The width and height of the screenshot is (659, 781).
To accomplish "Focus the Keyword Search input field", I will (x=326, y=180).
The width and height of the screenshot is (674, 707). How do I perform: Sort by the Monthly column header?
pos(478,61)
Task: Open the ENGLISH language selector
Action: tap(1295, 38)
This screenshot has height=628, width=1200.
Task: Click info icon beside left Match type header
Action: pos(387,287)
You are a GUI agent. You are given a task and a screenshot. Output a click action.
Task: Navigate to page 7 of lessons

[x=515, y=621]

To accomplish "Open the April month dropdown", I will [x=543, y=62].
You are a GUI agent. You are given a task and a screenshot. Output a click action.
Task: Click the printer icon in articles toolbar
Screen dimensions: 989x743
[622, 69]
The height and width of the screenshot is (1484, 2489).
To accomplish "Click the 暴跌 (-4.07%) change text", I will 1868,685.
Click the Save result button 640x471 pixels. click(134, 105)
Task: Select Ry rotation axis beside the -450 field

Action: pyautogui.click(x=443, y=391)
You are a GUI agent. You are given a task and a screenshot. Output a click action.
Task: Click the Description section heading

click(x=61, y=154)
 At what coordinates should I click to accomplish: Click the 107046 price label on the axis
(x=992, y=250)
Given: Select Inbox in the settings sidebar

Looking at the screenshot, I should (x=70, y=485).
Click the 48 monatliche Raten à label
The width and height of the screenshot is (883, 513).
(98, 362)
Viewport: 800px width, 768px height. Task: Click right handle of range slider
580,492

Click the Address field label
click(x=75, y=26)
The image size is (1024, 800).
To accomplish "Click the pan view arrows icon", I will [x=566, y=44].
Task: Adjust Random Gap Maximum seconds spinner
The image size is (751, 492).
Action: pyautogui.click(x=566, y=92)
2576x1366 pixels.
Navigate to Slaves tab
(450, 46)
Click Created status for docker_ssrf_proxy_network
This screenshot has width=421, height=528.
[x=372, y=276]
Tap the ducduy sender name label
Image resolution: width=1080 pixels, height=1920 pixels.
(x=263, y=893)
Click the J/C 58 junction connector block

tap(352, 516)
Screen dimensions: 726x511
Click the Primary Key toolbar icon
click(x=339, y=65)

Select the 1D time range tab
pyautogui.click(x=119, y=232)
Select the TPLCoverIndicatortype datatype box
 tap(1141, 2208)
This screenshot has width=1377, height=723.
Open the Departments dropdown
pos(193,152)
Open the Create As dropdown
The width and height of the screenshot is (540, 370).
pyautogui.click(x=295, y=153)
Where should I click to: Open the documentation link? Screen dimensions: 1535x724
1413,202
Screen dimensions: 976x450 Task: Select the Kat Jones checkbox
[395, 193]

What you have to do:
The line with "This screenshot has width=1377, height=723." and every line after it up to the end of the entries: output those exactly, and only those.

Solution to this exercise:
This screenshot has width=1377, height=723.
Open the Departments dropdown
pos(193,152)
Open the Create As dropdown
The width and height of the screenshot is (540, 370).
pyautogui.click(x=295, y=153)
Where should I click to: Open the documentation link? Screen dimensions: 1535x724
1413,202
Screen dimensions: 976x450 Task: Select the Kat Jones checkbox
[395, 193]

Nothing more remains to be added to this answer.